* **What you need to do**
Going down the listing below, print exactly each line from the one with "Noc pozbawiona gwiazd (672, 791)" up to and including the one with "Jeden dzień (630, 878)", and skip the rest.

* **Input material**
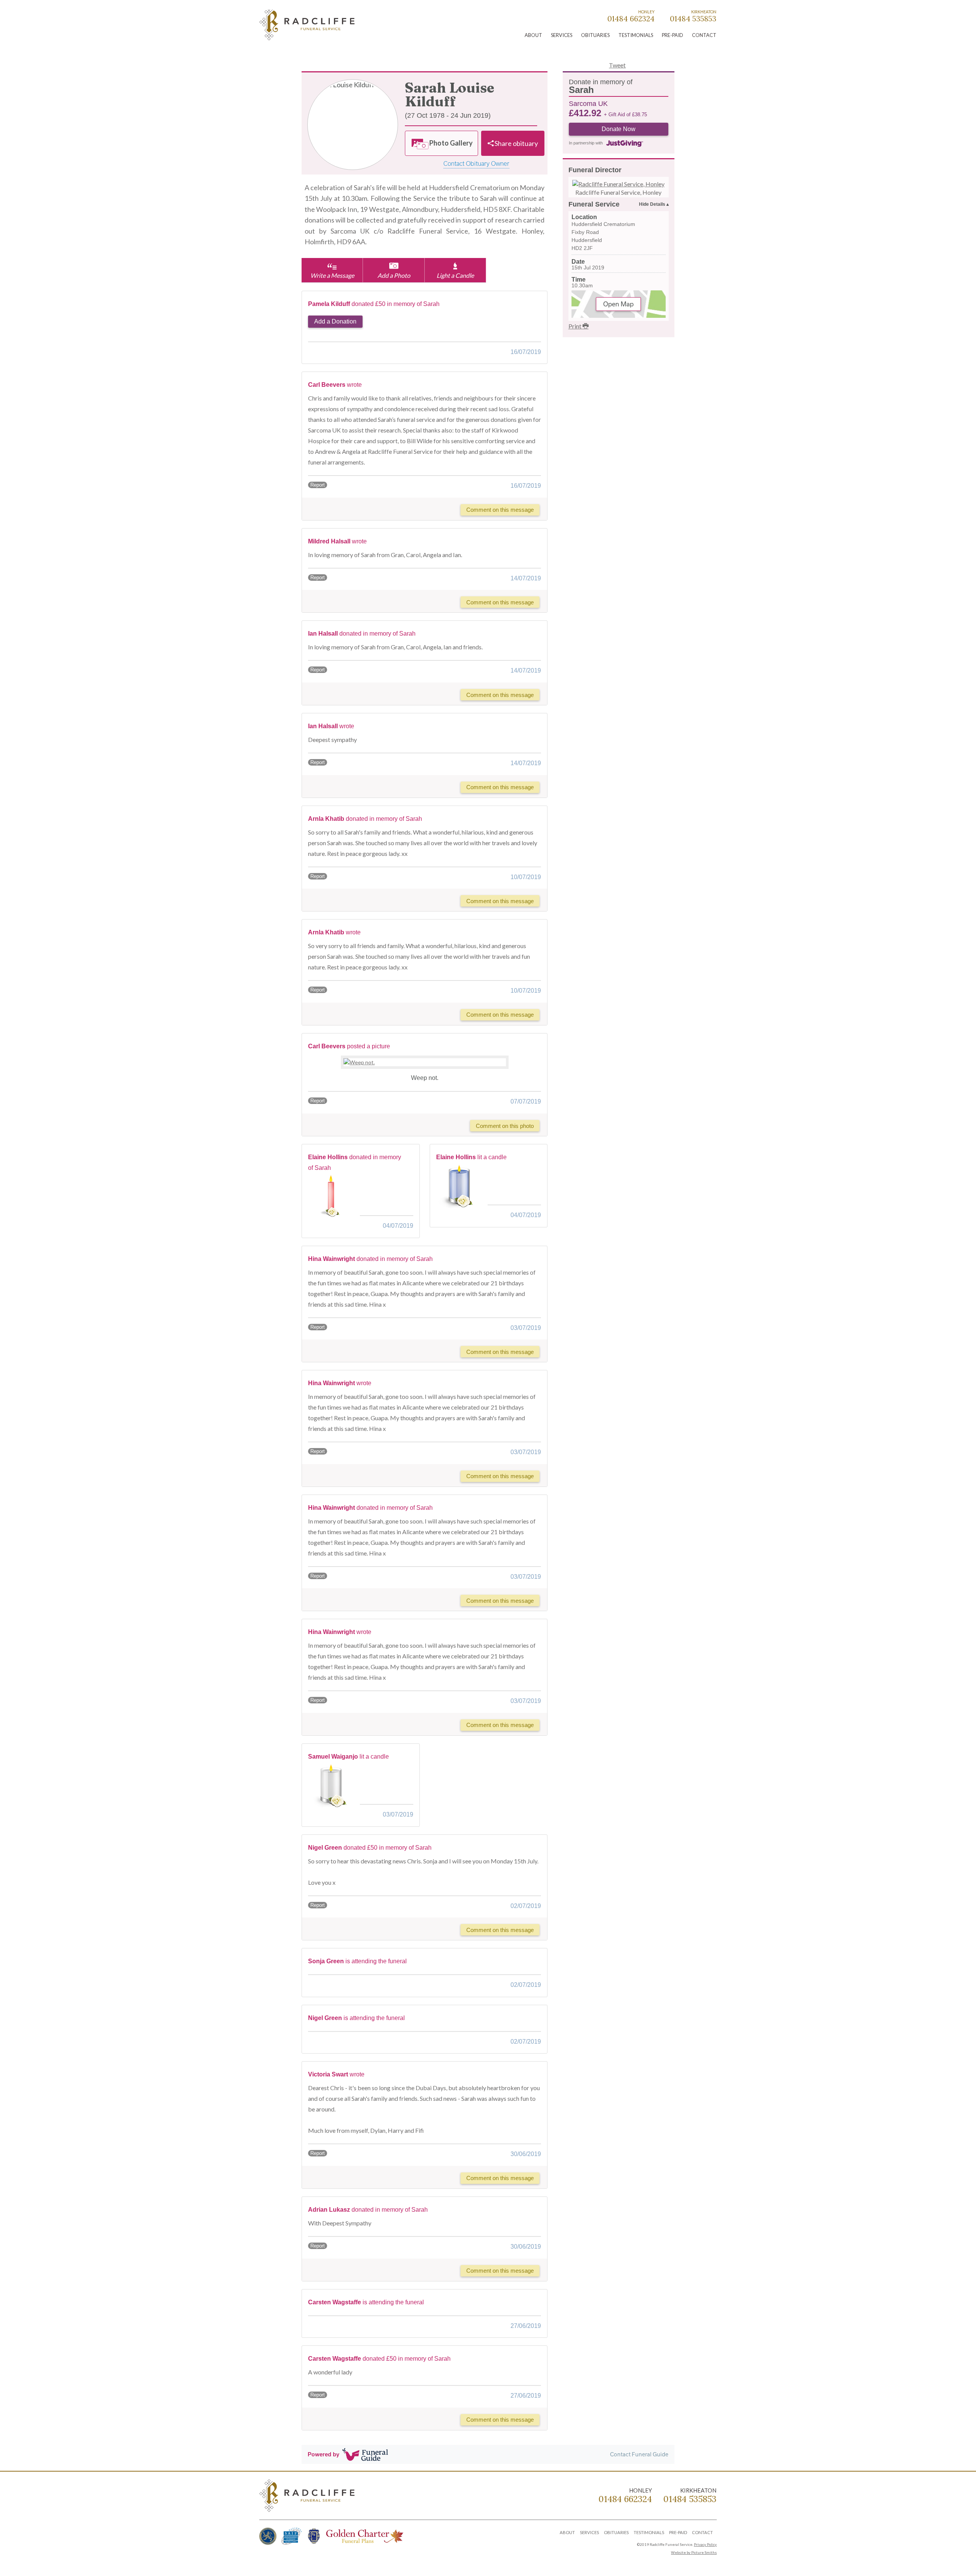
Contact (704, 35)
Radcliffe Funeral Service (307, 26)
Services (561, 35)
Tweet (617, 65)
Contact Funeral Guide (639, 2454)
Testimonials (635, 35)
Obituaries (595, 35)
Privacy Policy (705, 2544)
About (533, 35)
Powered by (323, 2454)
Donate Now (619, 129)
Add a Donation (335, 321)
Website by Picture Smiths (694, 2552)
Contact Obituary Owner (476, 163)
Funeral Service (594, 204)
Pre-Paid (672, 35)
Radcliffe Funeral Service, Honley (618, 192)
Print (575, 326)
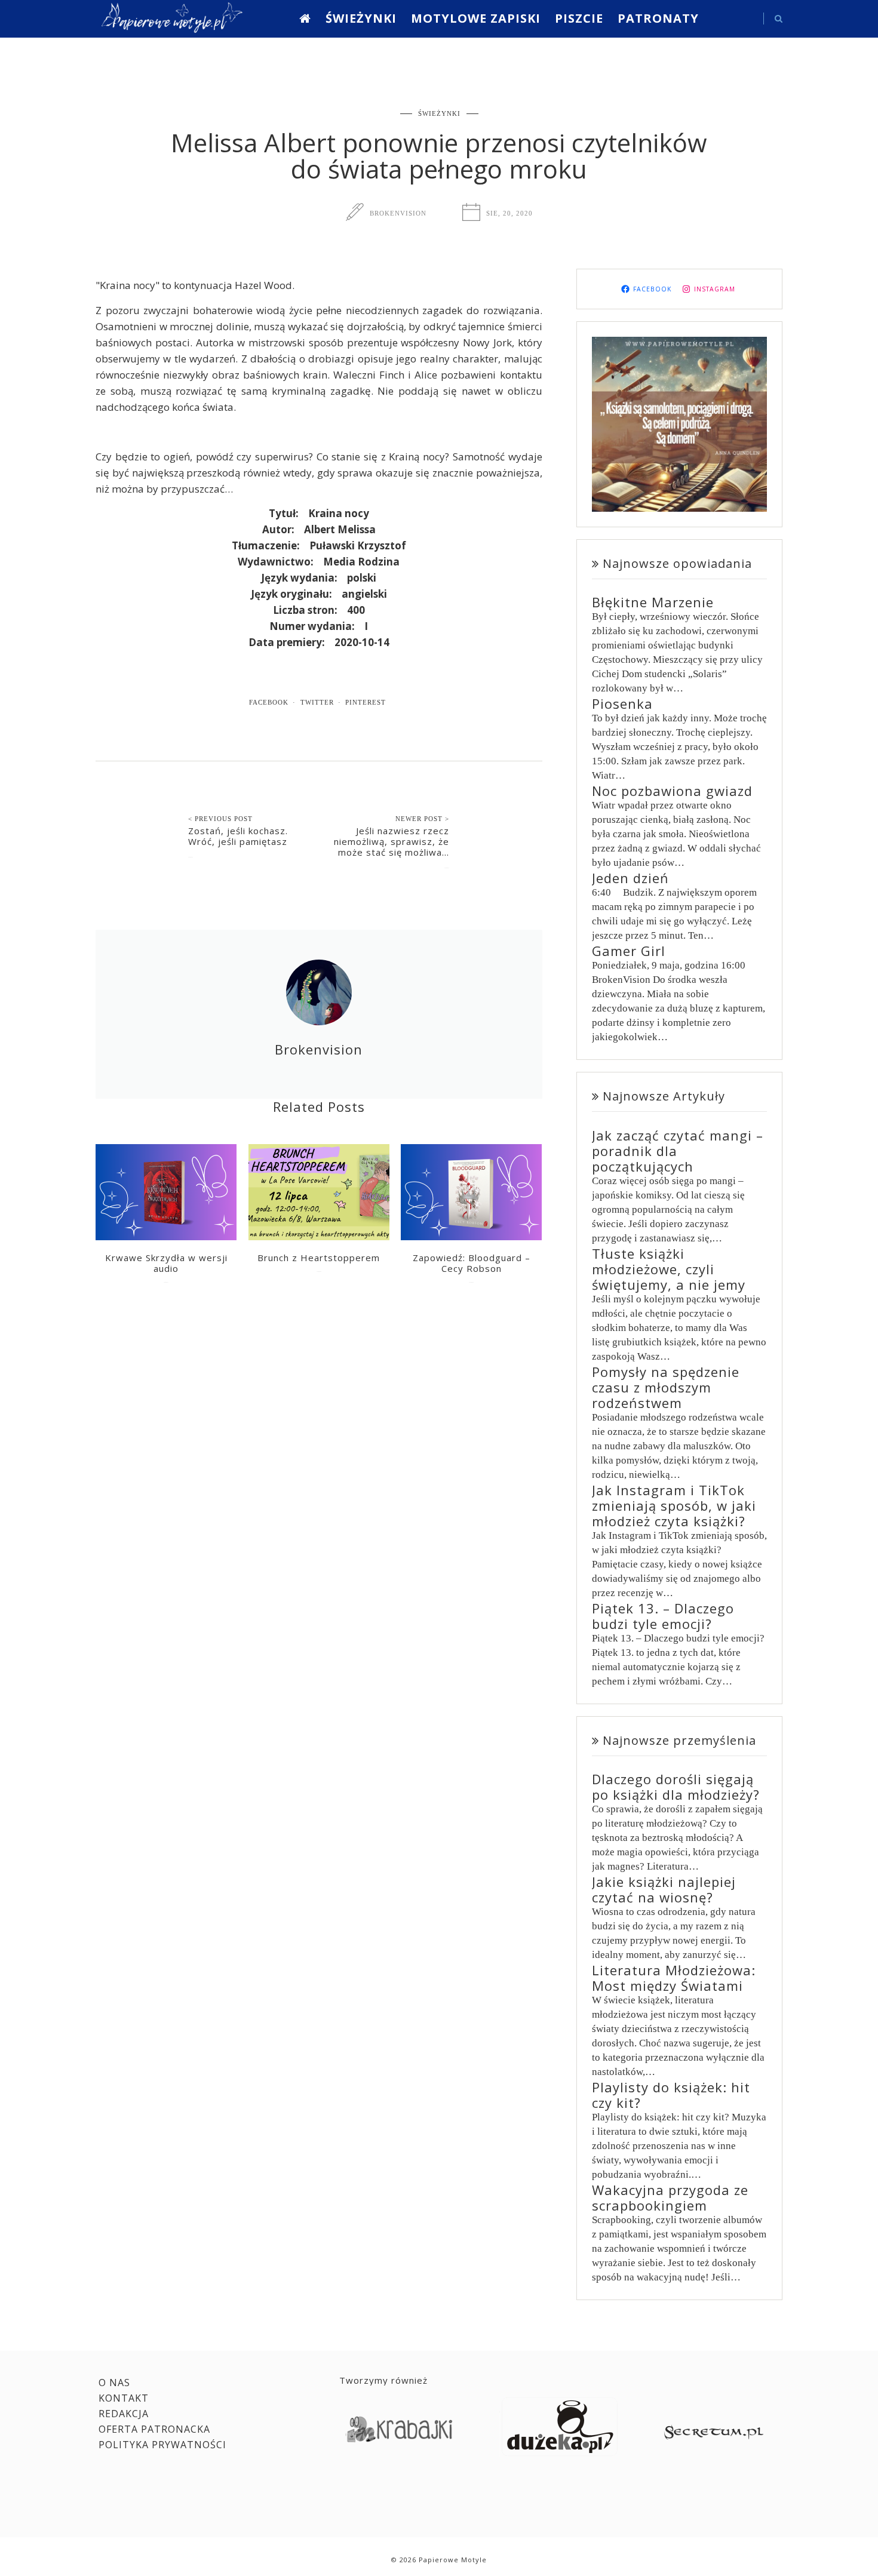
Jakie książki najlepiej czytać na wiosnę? (664, 1889)
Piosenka (622, 703)
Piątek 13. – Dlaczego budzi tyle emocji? (663, 1616)
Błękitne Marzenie (653, 602)
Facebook (268, 702)
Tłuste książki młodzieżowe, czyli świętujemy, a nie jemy (668, 1268)
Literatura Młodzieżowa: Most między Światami (674, 1977)
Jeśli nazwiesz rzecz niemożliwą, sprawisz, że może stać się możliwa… (391, 841)
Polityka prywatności (162, 2444)
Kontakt (124, 2398)
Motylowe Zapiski (476, 18)
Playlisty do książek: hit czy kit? (671, 2094)
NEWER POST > (422, 818)
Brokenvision (398, 213)
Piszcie (579, 18)
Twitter (317, 702)
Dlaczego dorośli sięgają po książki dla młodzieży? (676, 1786)
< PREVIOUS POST (220, 818)
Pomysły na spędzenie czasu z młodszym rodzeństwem (665, 1387)
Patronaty (658, 18)
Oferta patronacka (154, 2429)
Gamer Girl (628, 951)
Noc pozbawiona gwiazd (672, 791)
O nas (114, 2382)
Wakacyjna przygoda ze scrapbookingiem (670, 2197)
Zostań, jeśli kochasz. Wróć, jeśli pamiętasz (238, 836)
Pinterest (365, 702)
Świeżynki (361, 18)
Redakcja (124, 2413)
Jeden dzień (630, 878)
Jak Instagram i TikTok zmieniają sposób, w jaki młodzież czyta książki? (674, 1505)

* **Response**
Noc pozbawiona gwiazd (672, 791)
O nas (114, 2382)
Wakacyjna przygoda ze scrapbookingiem (670, 2197)
Zostań, jeśli kochasz. Wróć, jeśli pamiętasz (238, 836)
Pinterest (365, 702)
Świeżynki (361, 18)
Redakcja (124, 2413)
Jeden dzień (630, 878)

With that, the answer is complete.